Jaksa Disebut Hina 'Imam Besar', HRS Khawatir Jutaan Orang Kepung Pengadilan
Foto :

Mantan Imam Besar Front Pembela Islam (FPI) Habib Rizieq Shihab (HRS) mengaku tidak tersinggung ketika jaksa menyatakan sebutan 'imam besar hanya isapan jempol'. Sebab, menurutnya, sebutan imam besar dari umat Islam di Indonesia, bukan pernyataan dari dirinya. 

HRS pun menilai jaksa tidak fokus pada pokok kasus saat menyampaikan replik yang cenderung menyoroti hal yang sepele. 

"Saya sesalkan replik JPU dibuka dengan masalah yang sepele tapi tidak sepele, sehingga seluruh replik diisi dan dipenuhi dengan gelora emosi dari persoalan," ujar HRS saat membacakan tanggapan replik atau duplik jaksa terkait perkara swab RS Ummi di Pengadilan Negeri (PN) Jakarta Timur, Kamis (17/6/2021).

HRS mengungkap, gelar itu datang dari pengikutnya. Dia menyatakan dirinya tidak pernah mendeklarasikan diri sebagai imam besar lantaran mengaku sadar diri dengan kekurangannya. 

"Sebutan imam besar untuk saya datang dari umat Islam yang lugu dan polos serta tulus di berbagai daerah di Indonesia. Saya pun berpendapat sebutan ini untuk saya agak berlebihan. Namun saya memahami bahwa ini adalah romzul mahabbah, yaitu tanda cinta dari mereka terhadap orang yang mereka cintai," 

HRS mengaku tak tersinggung jika jaksa meragukan sebutan imam besar itu. Namun HRS khawatir umatnya menganggap pernyataan itu sebagai hinaan. Sehingga dikhawatirkan Pengadilan Negeri Jakarta Timur bisa dikerumuni pendukungnya pada sidang vonis nanti. HRS mengatakan pernyataan jaksa itu bisa menimbulkan kebencian di kalangan pendukungnya.

"Dan saya lebih khawatir lagi kalau hinaan JPU tersebut akan ditafsirkan oleh umat Islam Indonesia sebagai tantangan, sehingga akan jadi pendorong semangat mereka untuk datang dan hadir serta mengepung dari segala penjuru Pengadilan Negeri Jakarta Timur ini, untuk menyaksikan langsung sidang terakhir, yaitu sidang putusan pada hari Kamis tanggal 24 Juni 2021 yang akan datang," ujarnya.
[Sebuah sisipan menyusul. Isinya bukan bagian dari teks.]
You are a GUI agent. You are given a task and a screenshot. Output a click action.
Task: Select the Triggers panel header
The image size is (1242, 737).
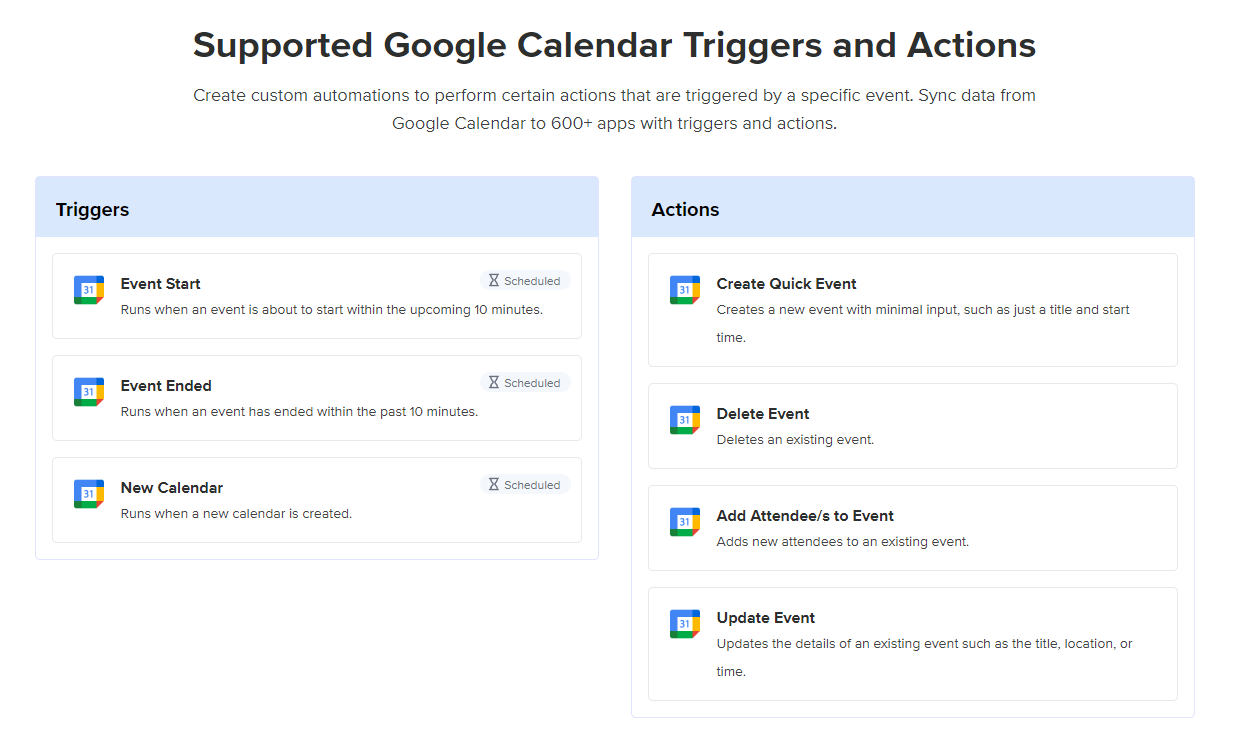[93, 209]

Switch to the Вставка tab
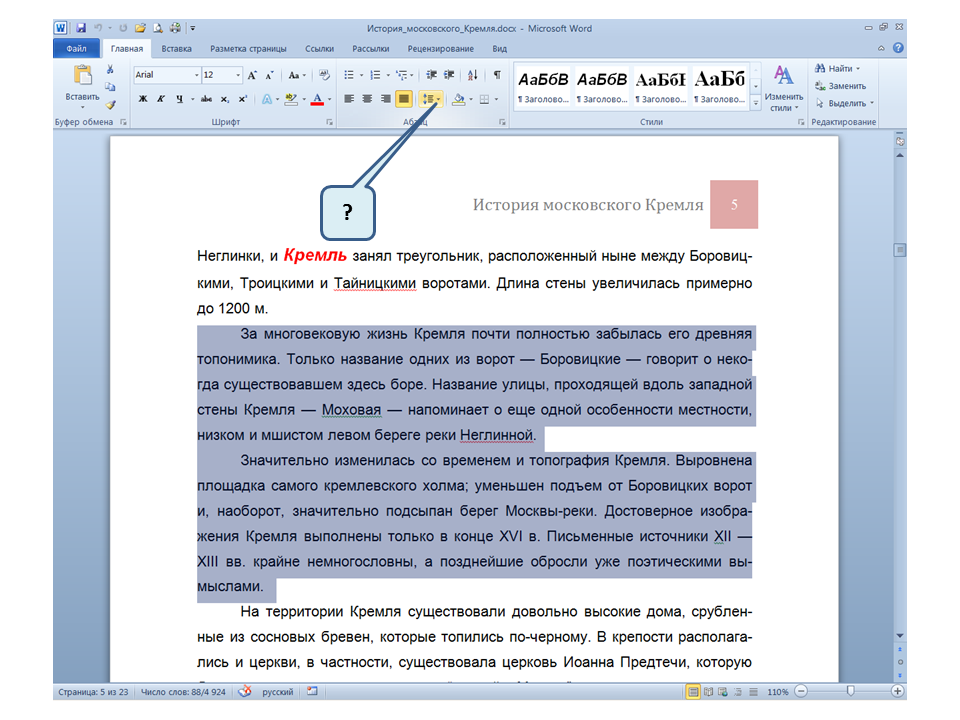click(x=177, y=48)
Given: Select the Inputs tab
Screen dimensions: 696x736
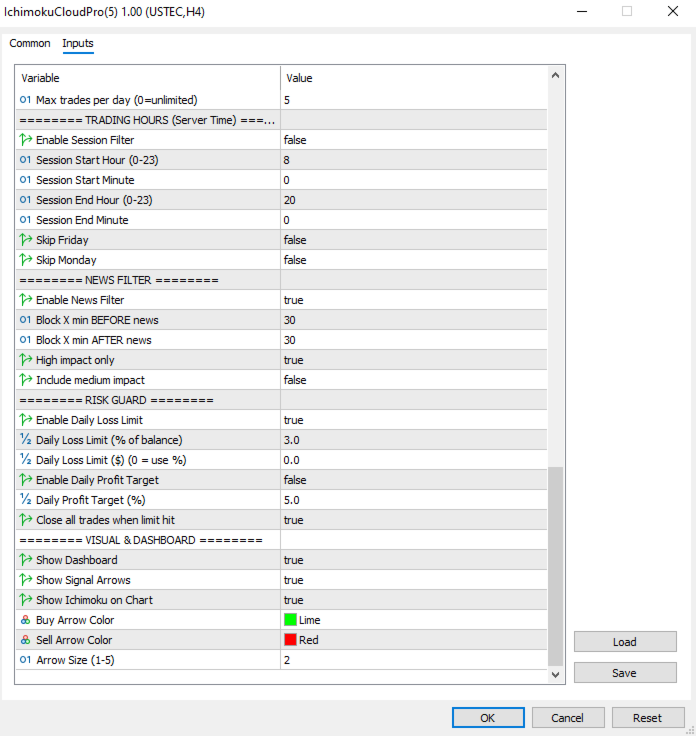Looking at the screenshot, I should 78,43.
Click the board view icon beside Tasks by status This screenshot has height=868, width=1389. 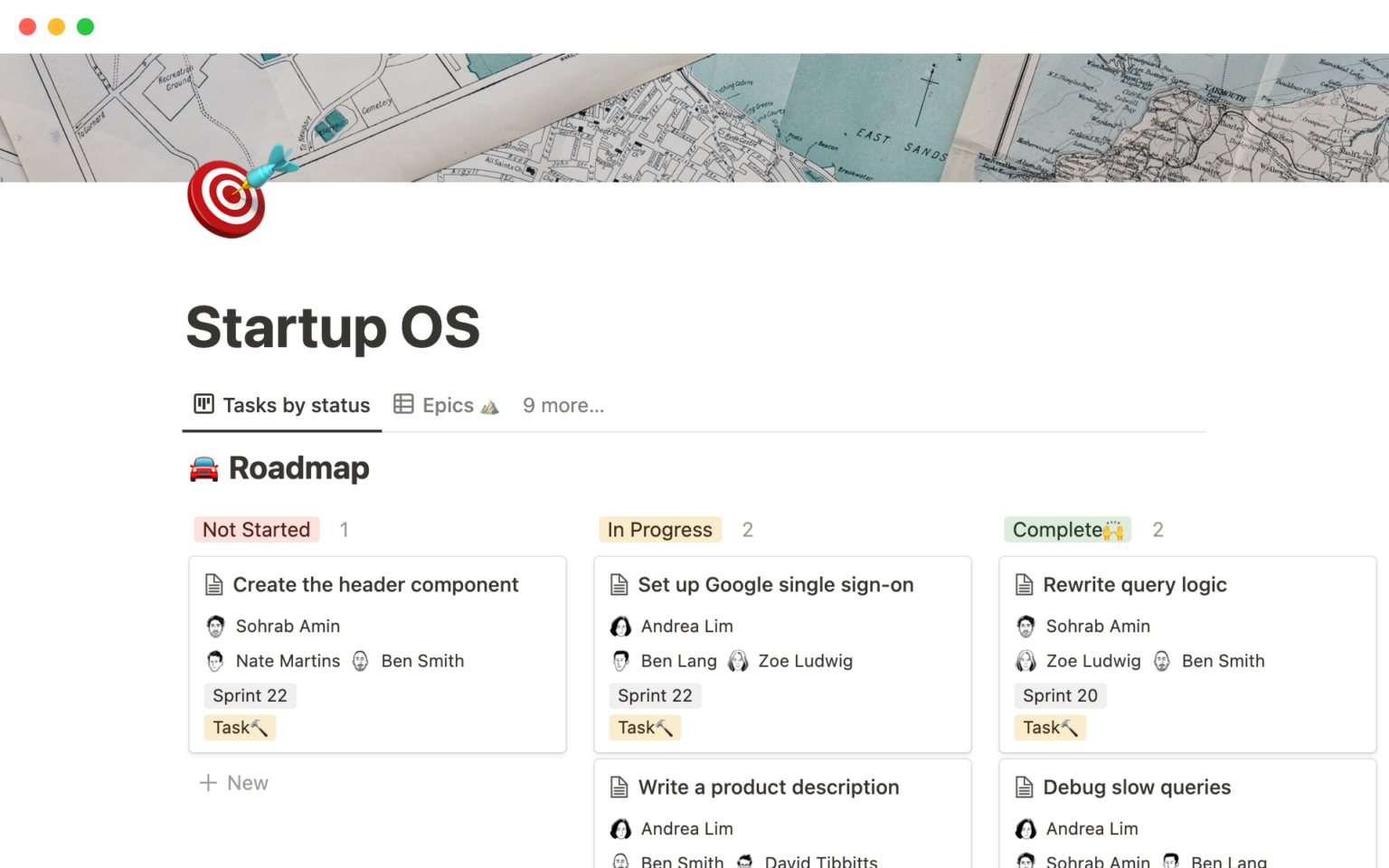click(x=203, y=405)
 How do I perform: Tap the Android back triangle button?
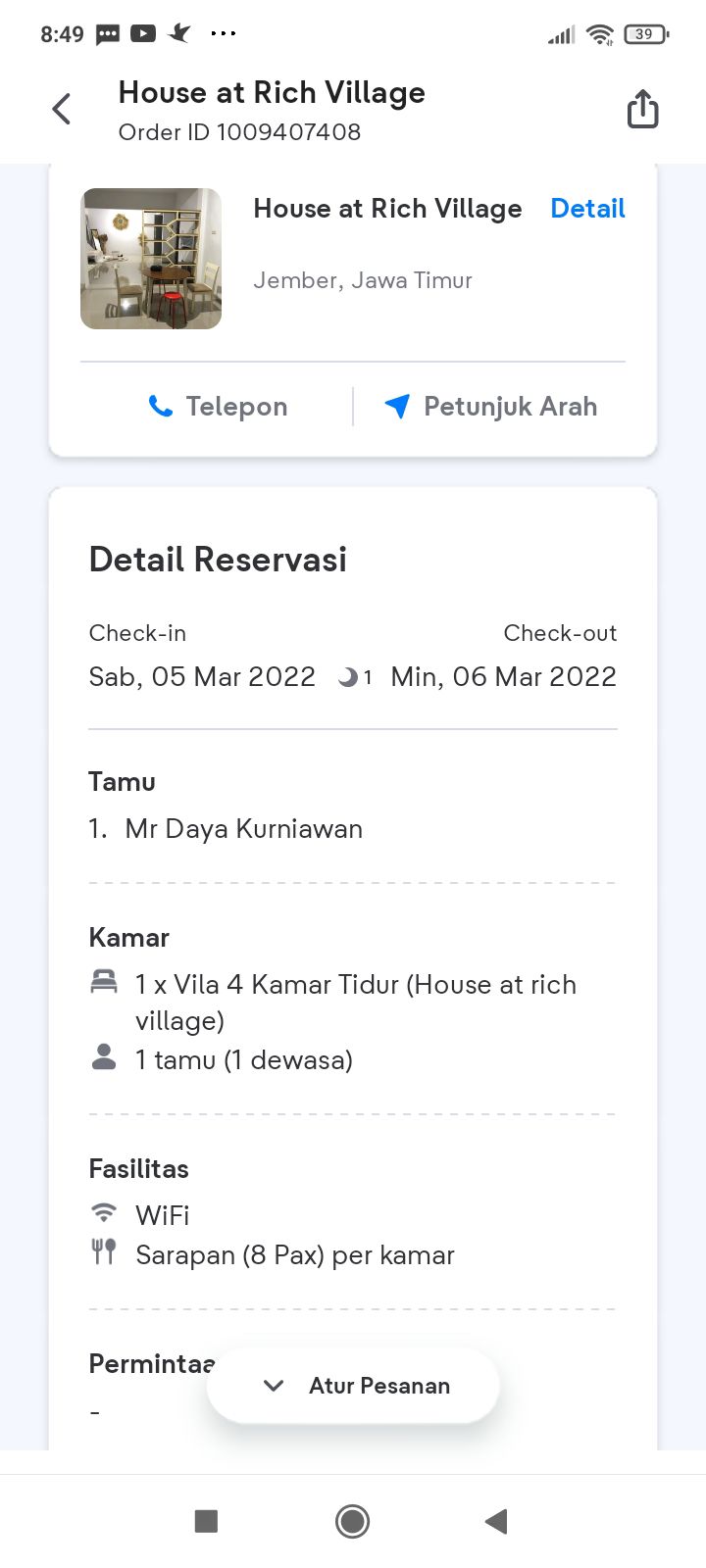tap(496, 1521)
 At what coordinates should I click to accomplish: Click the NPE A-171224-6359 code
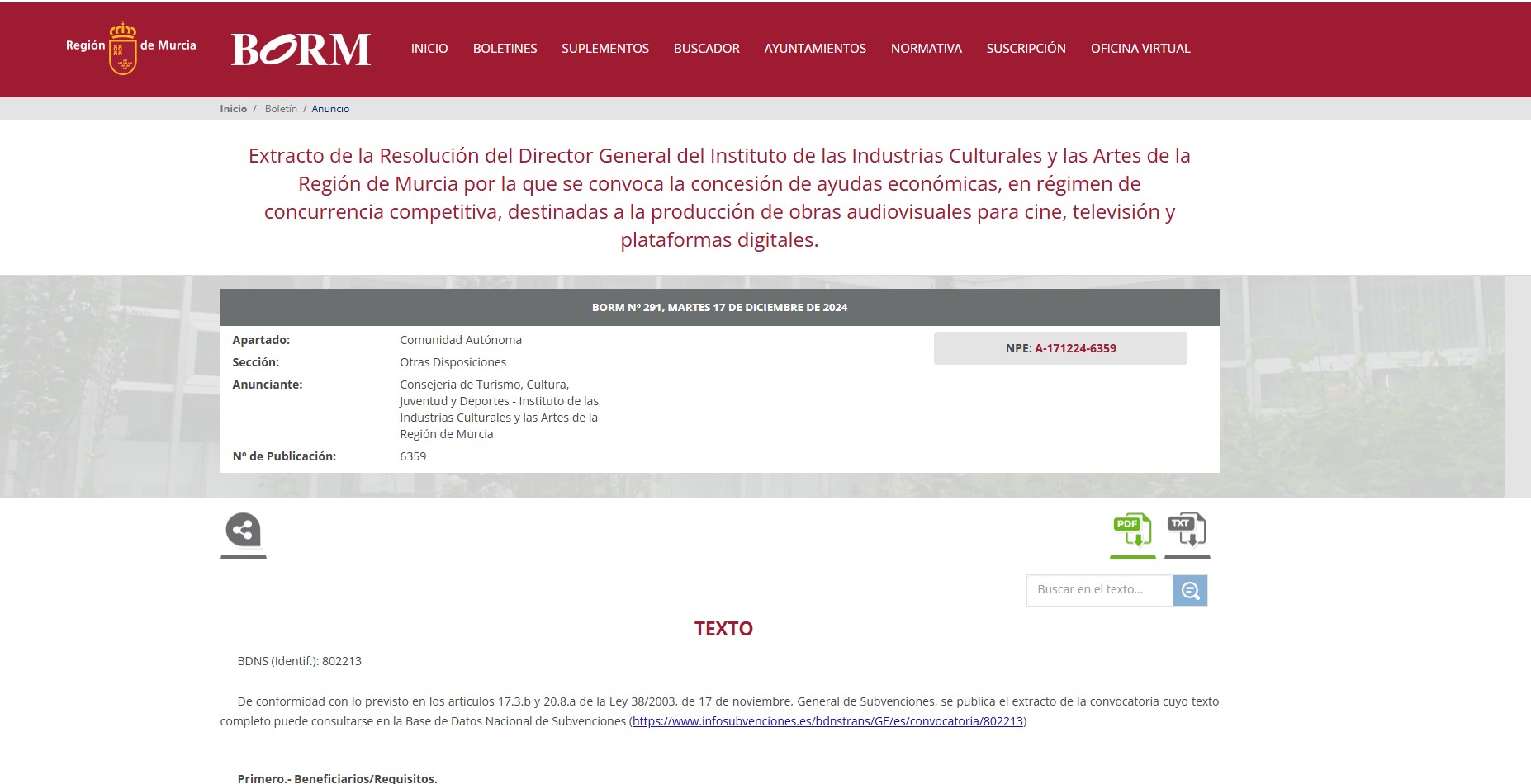[1075, 348]
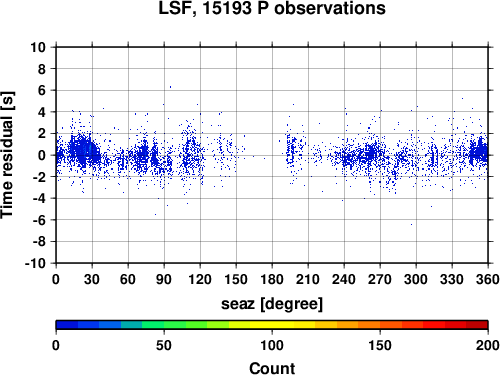This screenshot has height=375, width=500.
Task: Click the 'seaz [degree]' x-axis label
Action: [272, 304]
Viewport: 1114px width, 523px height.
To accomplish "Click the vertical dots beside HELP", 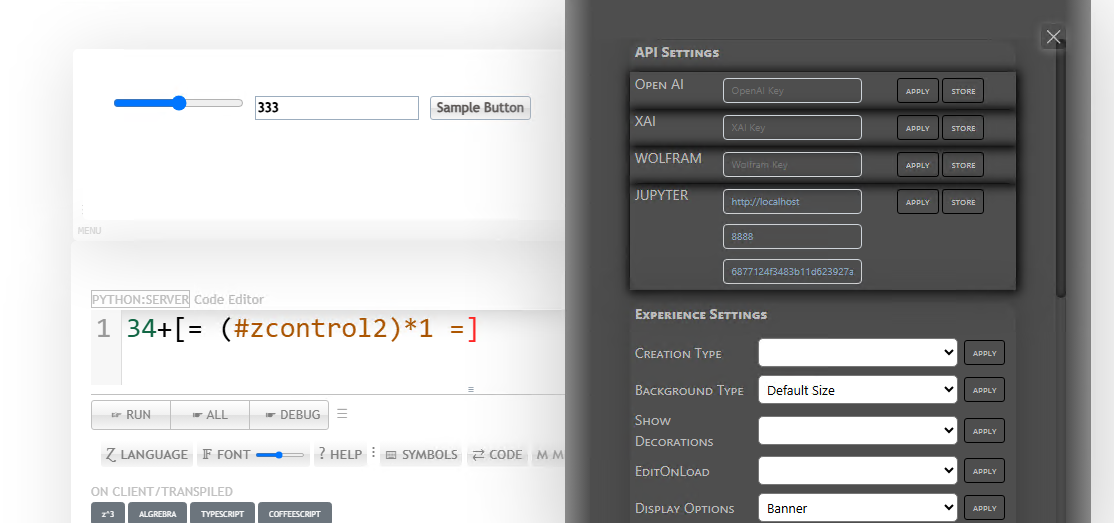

HRS pun menasihati jaksa agar berhati-hati dalam berkata terkait sebutan imam besar. Menurutnya, pendukungnya siap membela dirinya jika dihina orang lain.

"Nasihat saya kepada JPU agar hati-hati. Jangan menantang para pecinta, karena cinta itu punya kekuatan dahsyat, yang tak kan pernah takut akan tantangan dan ancaman. Saya tidak bisa membayangkan di masa pandemi yang semakin parah ini, bagaimana jika jutaan pecinta yang kemarin menyambut kepulangan saya di Bandara terprovokasi oleh tantangan JPU, lalu berbondong-bondong mendatangi pengadilan ini dari segala penjuru," sebutnya.

HRS pun menyebut pendukungnya lebih dari 7 juta orang, angka ini disebutnya dari beberapa aksi. Dia khawatir pendukungnya yang jutaan orang itu mengerumuni PN Jaktim.

Status Imam Besar disampaikan jaksa saat membacakan replik. Jaksa menyampaikan HRS acapkali menyampaikan kata-kata yang tidak sehat dan emosional. Jaksa juga menilai HRS sembarangan menuding lewat pleidoi pada persidangan 10 Juni kemarin.